Required work
Below are the entries. Transcribe exactly the lines from the one with "Insert a horizontal rule in the editor" through the one with "Click the 'Save", ends included, and leave out all others.

::::::

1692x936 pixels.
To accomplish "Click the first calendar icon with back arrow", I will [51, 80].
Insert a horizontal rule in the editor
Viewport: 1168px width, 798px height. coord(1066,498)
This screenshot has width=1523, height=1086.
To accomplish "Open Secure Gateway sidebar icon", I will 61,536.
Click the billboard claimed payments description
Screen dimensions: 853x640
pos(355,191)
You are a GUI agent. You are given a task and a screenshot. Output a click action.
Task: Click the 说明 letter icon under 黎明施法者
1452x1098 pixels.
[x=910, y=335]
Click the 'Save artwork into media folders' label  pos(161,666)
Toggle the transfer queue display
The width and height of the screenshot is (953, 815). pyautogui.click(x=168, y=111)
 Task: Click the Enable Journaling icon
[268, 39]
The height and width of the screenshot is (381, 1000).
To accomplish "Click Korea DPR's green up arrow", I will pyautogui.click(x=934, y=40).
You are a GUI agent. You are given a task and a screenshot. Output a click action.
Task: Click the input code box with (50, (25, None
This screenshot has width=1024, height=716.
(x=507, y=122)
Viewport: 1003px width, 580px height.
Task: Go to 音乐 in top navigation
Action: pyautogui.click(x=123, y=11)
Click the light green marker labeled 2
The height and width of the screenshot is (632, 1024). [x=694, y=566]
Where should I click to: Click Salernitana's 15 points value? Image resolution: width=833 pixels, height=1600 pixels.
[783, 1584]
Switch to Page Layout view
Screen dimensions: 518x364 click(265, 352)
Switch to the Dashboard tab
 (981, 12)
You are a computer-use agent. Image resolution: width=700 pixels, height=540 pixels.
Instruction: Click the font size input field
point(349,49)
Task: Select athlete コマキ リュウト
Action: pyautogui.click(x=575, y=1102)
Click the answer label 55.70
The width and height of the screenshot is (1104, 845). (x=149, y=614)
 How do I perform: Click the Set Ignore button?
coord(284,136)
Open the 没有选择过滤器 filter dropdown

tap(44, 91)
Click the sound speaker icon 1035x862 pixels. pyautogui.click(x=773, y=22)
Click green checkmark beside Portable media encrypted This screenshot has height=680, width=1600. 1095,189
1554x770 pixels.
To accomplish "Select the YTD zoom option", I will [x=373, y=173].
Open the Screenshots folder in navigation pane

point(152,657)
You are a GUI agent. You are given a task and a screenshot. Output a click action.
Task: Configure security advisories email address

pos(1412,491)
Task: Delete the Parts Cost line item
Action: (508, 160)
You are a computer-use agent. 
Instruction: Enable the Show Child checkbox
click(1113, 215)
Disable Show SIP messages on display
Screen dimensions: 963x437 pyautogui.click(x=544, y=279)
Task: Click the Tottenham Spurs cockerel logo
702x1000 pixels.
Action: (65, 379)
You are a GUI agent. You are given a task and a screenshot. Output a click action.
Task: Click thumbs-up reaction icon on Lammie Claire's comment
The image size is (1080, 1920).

::::::

Output below
Insert a horizontal rule in the editor
Viewport: 1168px width, 798px height. coord(1066,498)
This screenshot has width=1523, height=1086.
To accomplish "Open Secure Gateway sidebar icon", I will 61,536.
Click the billboard claimed payments description
Screen dimensions: 853x640
pos(355,191)
You are a GUI agent. You are given a task and a screenshot. Output a click action.
Task: Click the 说明 letter icon under 黎明施法者
1452x1098 pixels.
[x=910, y=335]
Click the 'Save artwork into media folders' label  pos(161,666)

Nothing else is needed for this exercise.